*** INPUT DATA

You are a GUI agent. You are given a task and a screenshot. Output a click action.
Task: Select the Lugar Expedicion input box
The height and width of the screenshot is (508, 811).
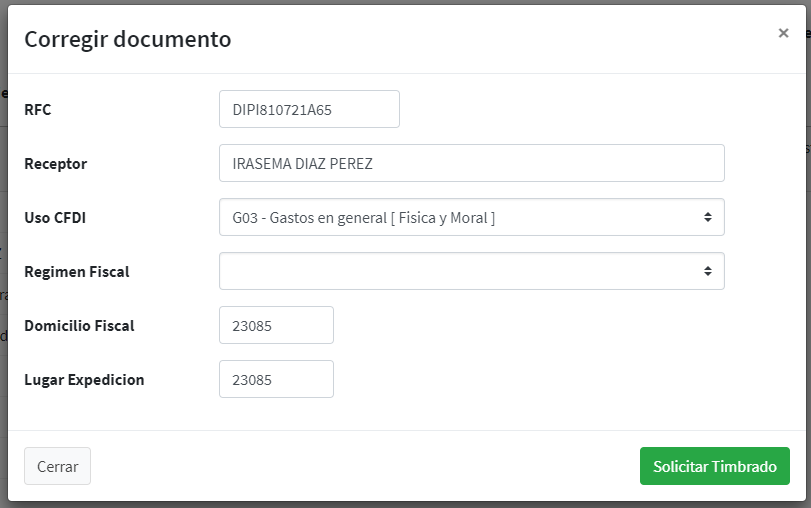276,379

******
*** INPUT DATA

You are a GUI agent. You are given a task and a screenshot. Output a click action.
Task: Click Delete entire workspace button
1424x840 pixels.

******
*** INPUT DATA

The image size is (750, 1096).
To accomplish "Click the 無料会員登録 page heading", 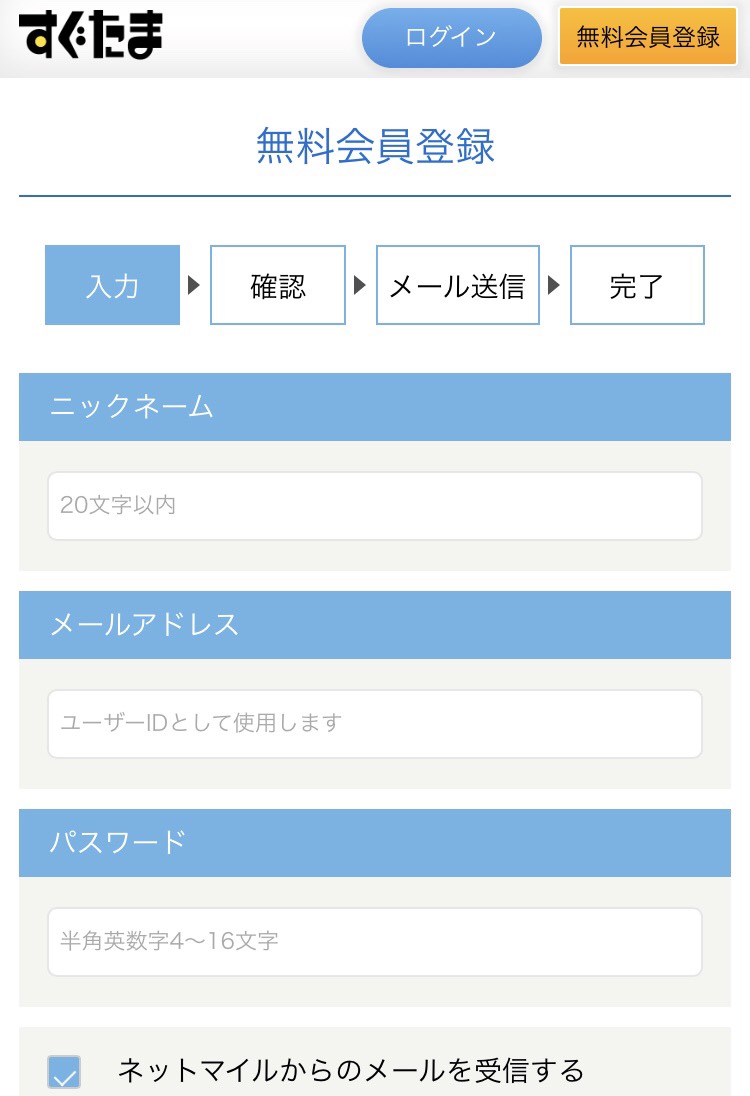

******

AIM>
Put the stretch of records from the line containing "The image size is (750, 1096)." through the line containing "the 無料会員登録 page" into a JSON list of strings, one string per line, with blank lines left out. Leave the pictures out of the answer.

WRITTEN RESPONSE>
[
  "The image size is (750, 1096).",
  "To accomplish \"Click the 無料会員登録 page heading\", "
]